Next, we obtained the financial data since 2002 of firms listed on the First Section of the Tokyo Stock Exchange from Nikkei NEEDS. We mainly use four types of data about the firm's financial data; operating margin, equity ratio, total asset turnover, and sales growth rate. The descriptive statistics for each financial indicator are shown in rows 2–5 of Fig. 1. We select the firms listed on the Tokyo Stock Exchange because the listed firms are a collection of relatively large firms.

The analysis period was 14 years, from 2002 to 2015, when we obtained patents and financial data from each database. The number of firms in this analysis is 167. These firms have applied for patents yearly and have been listed for 14 years. In other words, our data has all the patent and financial data for 167 firms for 14 years.

4 Method

In this chapter, we introduce how to produce the distributed representation of document vectors in Sect. 4.1, calculate two kinds of diversification indexes in Sect. 4.2, compare two kinds of diversification indexes in Sect. 4.3, and calculate the excess value in Sect. 4.4. We will use the distributed representation of document vectors produced in Sect. 4.1 as one of the data to generate a kind of diversification index in Sect. 4.2. The excess firm value, which we will create in Sect. 4.2, is an index of enterprise value. It will be used as one variable in our regression analysis of the relationship between technological diversification and enterprise value (Fig. 2).

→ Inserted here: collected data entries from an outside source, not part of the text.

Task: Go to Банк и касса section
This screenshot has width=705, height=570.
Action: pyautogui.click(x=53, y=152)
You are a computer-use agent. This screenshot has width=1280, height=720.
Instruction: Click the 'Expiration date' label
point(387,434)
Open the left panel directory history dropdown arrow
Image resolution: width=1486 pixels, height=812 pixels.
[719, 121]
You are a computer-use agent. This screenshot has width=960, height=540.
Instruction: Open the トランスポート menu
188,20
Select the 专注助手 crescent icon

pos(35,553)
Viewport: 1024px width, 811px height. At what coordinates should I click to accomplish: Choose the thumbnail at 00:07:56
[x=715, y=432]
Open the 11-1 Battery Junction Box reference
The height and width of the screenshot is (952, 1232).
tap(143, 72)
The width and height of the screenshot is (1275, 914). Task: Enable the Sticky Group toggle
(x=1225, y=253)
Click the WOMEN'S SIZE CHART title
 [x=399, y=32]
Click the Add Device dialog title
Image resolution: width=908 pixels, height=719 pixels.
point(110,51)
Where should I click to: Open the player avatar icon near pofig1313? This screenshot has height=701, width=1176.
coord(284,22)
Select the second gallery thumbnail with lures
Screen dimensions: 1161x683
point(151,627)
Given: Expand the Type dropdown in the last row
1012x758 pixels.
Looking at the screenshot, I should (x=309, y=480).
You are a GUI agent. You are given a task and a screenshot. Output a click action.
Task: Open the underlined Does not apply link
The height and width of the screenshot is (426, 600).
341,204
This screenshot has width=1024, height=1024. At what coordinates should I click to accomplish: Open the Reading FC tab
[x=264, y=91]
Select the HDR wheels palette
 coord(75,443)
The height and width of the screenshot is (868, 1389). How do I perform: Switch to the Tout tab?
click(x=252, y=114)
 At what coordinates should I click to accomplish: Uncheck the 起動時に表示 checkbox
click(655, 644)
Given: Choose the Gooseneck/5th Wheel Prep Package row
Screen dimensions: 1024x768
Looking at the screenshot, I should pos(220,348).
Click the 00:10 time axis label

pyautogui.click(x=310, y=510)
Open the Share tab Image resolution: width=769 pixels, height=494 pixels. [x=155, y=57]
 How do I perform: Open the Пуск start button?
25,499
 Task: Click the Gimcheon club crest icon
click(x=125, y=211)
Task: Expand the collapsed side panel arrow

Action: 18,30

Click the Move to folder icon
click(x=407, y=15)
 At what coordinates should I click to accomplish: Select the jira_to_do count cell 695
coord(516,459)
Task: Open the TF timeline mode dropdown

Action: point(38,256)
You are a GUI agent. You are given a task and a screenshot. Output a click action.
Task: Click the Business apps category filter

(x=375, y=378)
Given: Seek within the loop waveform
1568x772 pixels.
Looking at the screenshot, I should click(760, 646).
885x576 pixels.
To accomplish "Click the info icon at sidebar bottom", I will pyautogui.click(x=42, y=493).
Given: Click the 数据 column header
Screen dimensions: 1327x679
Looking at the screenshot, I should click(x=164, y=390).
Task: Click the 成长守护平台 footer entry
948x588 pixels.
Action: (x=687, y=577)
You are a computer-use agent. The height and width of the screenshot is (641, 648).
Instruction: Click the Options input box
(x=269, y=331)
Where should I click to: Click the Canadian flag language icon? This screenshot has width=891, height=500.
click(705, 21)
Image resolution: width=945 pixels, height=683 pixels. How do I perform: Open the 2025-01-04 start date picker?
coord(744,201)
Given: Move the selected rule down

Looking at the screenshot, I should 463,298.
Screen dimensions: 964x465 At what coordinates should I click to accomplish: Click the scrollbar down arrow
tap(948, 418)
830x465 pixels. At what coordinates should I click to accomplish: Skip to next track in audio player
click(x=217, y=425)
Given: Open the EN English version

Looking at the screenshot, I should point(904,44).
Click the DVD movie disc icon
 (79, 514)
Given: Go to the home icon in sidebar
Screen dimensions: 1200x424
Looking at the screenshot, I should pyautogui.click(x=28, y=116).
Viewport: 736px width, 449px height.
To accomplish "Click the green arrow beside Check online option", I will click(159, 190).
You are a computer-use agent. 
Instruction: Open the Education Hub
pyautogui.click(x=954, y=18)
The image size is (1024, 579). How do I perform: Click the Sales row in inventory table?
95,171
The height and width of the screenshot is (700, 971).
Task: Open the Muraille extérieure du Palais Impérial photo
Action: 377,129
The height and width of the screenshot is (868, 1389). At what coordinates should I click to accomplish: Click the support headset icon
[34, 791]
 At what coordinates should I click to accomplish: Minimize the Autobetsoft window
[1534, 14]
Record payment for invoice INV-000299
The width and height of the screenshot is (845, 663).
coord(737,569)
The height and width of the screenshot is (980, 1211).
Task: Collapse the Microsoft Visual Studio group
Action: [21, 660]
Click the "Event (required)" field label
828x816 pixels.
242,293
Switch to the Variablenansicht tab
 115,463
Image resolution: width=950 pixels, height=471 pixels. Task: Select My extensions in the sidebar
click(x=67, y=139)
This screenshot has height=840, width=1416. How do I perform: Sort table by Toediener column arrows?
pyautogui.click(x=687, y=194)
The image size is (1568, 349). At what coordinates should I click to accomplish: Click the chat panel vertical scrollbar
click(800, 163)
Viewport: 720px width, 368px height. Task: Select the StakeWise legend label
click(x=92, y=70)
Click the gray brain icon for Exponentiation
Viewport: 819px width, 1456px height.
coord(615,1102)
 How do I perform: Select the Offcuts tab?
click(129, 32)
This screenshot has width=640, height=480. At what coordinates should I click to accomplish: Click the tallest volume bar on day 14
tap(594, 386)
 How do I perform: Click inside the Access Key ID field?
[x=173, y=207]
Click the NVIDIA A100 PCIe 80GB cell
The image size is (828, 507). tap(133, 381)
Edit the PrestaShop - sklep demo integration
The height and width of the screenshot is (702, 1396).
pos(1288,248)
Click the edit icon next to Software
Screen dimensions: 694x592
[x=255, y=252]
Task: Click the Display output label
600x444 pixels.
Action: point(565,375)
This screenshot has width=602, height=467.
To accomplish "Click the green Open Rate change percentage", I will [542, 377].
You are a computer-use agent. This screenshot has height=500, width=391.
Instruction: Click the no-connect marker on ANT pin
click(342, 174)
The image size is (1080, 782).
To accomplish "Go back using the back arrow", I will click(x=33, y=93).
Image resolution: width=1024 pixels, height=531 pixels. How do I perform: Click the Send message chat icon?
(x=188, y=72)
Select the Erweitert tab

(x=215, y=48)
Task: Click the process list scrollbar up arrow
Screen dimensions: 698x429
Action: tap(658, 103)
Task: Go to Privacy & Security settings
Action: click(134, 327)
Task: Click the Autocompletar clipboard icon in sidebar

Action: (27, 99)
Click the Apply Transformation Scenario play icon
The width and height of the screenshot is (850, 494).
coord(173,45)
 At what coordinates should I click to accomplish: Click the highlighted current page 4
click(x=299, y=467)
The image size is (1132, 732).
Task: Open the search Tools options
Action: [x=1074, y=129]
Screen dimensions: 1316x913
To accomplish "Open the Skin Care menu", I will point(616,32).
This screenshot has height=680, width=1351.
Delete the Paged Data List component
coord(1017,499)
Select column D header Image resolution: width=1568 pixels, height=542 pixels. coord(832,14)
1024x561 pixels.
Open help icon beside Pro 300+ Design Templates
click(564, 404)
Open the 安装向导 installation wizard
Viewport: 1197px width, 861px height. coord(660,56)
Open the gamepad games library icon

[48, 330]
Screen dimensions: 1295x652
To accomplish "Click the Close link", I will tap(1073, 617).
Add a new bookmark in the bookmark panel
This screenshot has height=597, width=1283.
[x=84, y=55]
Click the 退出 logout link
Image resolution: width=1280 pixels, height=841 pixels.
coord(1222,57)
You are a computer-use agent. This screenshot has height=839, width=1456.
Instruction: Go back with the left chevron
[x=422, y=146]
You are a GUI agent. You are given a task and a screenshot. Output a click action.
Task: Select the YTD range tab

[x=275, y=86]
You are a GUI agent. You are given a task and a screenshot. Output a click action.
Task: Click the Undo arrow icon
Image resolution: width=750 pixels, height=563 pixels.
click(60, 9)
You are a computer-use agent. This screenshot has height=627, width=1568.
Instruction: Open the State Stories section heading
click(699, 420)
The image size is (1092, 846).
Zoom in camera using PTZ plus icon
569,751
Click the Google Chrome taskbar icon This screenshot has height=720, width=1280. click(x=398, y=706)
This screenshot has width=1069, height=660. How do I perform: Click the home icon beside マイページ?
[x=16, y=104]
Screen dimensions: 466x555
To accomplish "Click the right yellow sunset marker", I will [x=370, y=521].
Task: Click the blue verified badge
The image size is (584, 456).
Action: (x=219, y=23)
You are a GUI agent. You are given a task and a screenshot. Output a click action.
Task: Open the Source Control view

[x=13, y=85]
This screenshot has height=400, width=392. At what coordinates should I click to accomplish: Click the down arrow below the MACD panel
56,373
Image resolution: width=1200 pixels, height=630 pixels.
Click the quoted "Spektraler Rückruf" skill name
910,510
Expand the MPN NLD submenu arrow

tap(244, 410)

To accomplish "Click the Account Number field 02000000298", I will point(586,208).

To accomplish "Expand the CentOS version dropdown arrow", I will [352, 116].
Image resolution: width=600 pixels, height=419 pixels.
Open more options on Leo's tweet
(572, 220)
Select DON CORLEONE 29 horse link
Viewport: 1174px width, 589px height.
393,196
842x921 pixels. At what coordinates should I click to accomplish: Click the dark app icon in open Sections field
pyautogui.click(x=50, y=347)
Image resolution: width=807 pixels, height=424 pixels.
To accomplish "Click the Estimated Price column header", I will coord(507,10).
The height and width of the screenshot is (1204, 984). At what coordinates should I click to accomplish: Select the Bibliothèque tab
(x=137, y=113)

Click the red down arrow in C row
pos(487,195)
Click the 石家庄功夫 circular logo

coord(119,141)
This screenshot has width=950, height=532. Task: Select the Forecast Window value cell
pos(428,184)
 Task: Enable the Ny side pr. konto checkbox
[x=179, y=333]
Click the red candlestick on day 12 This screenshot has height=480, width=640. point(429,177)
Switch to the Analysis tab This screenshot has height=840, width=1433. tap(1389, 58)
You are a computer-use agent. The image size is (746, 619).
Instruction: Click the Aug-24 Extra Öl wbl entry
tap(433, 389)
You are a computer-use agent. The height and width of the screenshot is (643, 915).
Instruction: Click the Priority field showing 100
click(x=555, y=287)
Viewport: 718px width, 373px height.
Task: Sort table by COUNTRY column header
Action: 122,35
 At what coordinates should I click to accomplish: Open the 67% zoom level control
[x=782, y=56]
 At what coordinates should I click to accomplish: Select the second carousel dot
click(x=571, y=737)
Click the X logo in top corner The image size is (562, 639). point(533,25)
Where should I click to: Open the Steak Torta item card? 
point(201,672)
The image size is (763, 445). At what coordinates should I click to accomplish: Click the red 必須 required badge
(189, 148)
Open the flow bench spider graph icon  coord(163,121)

4.1 Producing the distributed representation of documents

When we use text data, such as patent documents, for analysis, we need to convert the text information into numerical information. In this section, we explain how to convert text data into numeric information, in other words, how to obtain a distributed representation of a document.

Before we obtained a distributed representation of the patent documents, we performed preprocessing, following Gupta et al. [13]. Specifically, we removed common numbers and stop-words from the patent documents. Numbers in the sentences were not considered helpful for topic classification and topic-based adjustment. Therefore, we reduced the vocabulary by removing numbers to preserve the computer's performance. Stop-words are commonly used in the text without contextual meaning, like "the" and "an". Stop-words are often not useful for their high frequency of occurrence. Hence, we removed stop-words to preserve the performance of the calculator. Indeed, there are cases when numbers play an essential role. For example, some patents are related to chemistry or physics. In those fields, numbers are sometimes used to express mathematical expressions, chemical formulas, and speed. Each number may have great significance in indicating the differences. However, in the abstract data used in this study, numbers are often used to indicate section numbers. Few abstract data contain mathematical expressions and chemical formulas. In addition, we performed stemming and converted the letters of the patent documents to lowercase in order to preserve our computer’s performance.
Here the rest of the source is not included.